=== Text segment ===
━━━━

Sports Science, Nutrition, Physical Education and all other Health-Related Majors, here are great resources for your next project!
Drugs in Sport (BOOK): edited by David R. Mottram
With the recent major updates in worldwide anti-doping laws and changes to the prohibited and therapeutic exemption lists, this fourth edition of the bestselling Drugs in Sport presents authoritative, hard science information about the actions of drugs, hormones, medication and nutritional supplements in sport.
Written by a well respected pharmacologist from one of the UK’s leading sports science universities, this much-needed new edition of a market leader continues to focus on one of the most high profile themes in sport science, providing high quality detailed information. Some of the key issues covered include:
* the latest doping control regulations of the WADA
* the use of therapeutic drugs banned in sport
* an assessment of the prevalence of drug taking in sport.

━━━━

=== Extracted data ===
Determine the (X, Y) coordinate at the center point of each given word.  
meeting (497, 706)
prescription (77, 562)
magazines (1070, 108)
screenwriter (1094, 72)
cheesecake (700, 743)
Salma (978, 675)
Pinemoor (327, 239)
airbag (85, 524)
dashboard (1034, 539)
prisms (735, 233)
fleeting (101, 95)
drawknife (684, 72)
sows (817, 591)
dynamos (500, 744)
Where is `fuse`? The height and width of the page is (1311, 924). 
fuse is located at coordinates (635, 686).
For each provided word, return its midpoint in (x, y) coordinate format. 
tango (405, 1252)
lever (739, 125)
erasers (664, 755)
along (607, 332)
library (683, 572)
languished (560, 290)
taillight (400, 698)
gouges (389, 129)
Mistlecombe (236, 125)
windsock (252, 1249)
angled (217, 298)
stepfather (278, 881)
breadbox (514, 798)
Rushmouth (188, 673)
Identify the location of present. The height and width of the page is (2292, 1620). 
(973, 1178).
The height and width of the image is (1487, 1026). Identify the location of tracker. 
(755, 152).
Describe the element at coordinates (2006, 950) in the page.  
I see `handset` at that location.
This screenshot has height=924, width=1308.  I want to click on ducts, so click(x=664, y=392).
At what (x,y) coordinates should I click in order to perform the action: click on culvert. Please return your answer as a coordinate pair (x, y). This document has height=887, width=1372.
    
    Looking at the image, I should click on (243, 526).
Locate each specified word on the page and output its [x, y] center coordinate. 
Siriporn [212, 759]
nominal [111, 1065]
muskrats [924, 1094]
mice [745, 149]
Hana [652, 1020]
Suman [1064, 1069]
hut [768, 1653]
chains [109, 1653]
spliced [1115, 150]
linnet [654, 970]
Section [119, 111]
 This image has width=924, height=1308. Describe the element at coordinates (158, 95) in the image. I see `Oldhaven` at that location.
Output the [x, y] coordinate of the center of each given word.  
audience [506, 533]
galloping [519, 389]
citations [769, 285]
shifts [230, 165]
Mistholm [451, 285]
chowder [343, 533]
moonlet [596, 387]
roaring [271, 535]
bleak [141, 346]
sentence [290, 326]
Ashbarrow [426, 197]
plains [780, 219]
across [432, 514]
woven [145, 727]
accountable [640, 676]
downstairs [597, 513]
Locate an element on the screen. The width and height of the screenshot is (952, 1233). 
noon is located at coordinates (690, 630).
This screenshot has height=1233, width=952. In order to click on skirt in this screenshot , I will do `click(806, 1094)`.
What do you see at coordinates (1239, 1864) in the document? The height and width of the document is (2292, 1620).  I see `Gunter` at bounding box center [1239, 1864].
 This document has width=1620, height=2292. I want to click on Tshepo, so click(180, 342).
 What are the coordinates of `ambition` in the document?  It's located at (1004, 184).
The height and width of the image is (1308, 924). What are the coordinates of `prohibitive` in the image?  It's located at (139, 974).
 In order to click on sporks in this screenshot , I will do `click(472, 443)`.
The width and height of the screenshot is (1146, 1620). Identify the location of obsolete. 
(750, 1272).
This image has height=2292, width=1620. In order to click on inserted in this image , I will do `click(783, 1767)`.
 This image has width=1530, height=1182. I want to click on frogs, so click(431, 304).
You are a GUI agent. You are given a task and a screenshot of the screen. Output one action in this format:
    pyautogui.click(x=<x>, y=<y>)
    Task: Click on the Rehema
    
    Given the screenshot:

━━━━

=== Apply what you read ===
1. Translate this sentence from the Drugs in Sport blurb into Spanish: "Sports Science, Nutrition, Physical Education and all other Health-Related Majors, here are great resources for your next project!"
2. List every key issue that the Drugs in Sport blurb says the book covers.
3. Copy the Drugs in Sport blurb from "Drugs in Sport (BOOK): edited" to "supplements in sport.".

=== Task answers ===
1. Ciencias del Deporte, Nutrición, Educación Física y todas las demás carreras relacionadas con la salud: ¡aquí tienen excelentes recursos para su próximo proyecto!

2.
- the latest doping control regulations of the WADA
- the use of therapeutic drugs banned in sport
- an assessment of the prevalence of drug taking in sport

3.
Drugs in Sport (BOOK): edited by David R. Mottram
With the recent major updates in worldwide anti-doping laws and changes to the prohibited and therapeutic exemption lists, this fourth edition of the bestselling Drugs in Sport presents authoritative, hard science information about the actions of drugs, hormones, medication and nutritional supplements in sport.